Not knowing where to go from there, who to speak to for further advice on managing the condition, what other options are available for treatment, how to mentally deal with this diagnosis, how to tell my family, how to tell my employer, I turned online as most of us do.  I was looking for reassurance from real people, who have been through what I was going through now. I needed to speak to people who could understand me, and help me make the next right move in this new reality.  Little did I know how difficult that would be. From the very scary medical website comments to incredibly negative posts on social media, to trauma dumping online forums, maintaining a positive mindset was becoming increasingly difficult. I kept thinking… Am I condemned? Is this it? Surely they must be people who are fighting this? People who believe it’s possible to overcome this? Where are they hiding?  

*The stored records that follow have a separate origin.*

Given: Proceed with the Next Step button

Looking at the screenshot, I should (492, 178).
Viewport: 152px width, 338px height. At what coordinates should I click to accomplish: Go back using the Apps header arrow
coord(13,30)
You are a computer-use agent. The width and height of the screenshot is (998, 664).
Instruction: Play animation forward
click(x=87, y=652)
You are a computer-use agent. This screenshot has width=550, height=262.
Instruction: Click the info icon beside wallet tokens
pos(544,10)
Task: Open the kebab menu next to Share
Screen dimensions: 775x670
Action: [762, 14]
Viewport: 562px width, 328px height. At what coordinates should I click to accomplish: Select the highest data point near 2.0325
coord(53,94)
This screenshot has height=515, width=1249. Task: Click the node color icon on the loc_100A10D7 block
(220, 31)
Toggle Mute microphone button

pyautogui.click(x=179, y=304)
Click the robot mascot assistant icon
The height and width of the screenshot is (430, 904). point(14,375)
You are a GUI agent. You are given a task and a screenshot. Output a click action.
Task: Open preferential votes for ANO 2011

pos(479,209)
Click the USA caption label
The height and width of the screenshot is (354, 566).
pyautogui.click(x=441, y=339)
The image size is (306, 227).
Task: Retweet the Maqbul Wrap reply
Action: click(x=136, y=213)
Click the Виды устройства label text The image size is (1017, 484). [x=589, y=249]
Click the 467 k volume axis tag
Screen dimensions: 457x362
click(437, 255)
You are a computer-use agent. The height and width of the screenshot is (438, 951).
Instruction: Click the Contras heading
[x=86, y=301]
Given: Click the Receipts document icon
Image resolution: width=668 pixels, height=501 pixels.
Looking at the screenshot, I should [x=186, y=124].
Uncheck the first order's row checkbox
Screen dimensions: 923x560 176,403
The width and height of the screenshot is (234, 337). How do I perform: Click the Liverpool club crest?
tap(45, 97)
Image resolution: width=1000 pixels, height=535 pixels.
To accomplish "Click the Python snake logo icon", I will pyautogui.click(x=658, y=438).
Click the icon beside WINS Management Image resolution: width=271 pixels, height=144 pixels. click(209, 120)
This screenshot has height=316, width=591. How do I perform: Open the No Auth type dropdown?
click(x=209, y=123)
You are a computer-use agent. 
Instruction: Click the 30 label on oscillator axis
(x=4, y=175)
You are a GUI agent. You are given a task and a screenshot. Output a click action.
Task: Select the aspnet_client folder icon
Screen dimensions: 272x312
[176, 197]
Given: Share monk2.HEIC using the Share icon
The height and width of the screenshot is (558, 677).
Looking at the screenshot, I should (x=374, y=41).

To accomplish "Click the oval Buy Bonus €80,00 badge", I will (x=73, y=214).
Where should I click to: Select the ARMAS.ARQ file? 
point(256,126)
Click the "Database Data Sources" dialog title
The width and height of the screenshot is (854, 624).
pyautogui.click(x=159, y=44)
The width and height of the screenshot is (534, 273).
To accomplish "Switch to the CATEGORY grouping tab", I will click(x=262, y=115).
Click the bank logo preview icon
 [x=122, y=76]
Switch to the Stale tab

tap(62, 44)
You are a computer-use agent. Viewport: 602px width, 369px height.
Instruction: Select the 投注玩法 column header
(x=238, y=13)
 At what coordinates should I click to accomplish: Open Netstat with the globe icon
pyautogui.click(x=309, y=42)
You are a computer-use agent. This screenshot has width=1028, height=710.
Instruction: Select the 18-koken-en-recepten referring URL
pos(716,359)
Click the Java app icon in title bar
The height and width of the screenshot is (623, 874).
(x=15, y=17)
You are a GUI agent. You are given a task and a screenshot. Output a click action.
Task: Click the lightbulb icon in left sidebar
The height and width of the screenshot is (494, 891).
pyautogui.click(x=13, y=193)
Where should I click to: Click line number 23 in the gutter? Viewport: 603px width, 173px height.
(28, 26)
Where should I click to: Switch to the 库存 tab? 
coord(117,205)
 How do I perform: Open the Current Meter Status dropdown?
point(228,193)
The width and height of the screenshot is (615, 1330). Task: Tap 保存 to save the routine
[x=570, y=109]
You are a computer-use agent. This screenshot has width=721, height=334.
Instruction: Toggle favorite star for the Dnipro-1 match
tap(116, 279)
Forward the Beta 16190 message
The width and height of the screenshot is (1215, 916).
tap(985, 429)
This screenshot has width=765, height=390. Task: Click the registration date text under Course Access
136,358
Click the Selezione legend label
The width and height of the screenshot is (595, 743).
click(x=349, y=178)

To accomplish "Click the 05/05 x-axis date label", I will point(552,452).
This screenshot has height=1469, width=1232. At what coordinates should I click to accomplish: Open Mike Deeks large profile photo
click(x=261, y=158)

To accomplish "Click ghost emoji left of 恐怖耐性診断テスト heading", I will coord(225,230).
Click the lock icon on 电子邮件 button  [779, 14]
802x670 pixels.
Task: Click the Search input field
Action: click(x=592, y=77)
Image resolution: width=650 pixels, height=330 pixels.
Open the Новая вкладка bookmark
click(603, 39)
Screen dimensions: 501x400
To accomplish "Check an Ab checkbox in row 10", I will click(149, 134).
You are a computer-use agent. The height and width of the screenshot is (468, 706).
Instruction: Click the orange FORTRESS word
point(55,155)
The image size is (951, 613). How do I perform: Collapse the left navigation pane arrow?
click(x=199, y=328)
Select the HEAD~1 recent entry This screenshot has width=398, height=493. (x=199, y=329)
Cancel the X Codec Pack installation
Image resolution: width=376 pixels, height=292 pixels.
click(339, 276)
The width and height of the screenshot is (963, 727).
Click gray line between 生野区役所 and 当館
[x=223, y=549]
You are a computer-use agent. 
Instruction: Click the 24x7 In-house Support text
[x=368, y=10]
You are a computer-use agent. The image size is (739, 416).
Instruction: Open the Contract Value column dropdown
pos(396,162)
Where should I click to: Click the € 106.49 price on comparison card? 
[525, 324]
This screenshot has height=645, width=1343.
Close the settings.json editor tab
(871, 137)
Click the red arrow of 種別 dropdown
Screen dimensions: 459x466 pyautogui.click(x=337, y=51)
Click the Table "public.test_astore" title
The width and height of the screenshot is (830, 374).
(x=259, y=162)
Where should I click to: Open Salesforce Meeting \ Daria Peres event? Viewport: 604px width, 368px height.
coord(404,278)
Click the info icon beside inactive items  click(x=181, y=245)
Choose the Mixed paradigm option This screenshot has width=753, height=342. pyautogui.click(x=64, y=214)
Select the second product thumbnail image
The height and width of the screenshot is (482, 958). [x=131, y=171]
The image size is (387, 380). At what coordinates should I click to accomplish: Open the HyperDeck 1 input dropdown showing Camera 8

It took me to resign from my job and move to a slow-paced country across the world, to create a space where I could dedicate myself to gathering enough information for me to learn how to navigate my condition. After months of trial and error, I finally found a routine that allowed me to integrate all the new habits needed to “live” with Multiple Sclerosis, with the practicalities and constant changes that come with modern life. I progressively started to notice people reaching out to me to have a chat with their friend, sister, or colleague, who was just diagnosed with Multiple Sclerosis, to tell them “how I did…”

While autoimmune conditions are complex, I realised the limitless power that knowledge, connection and belief have. But most people can’t afford to pause life to learn how to navigate a diagnosis and a new reality. 

Which is why my husband and I created Lori.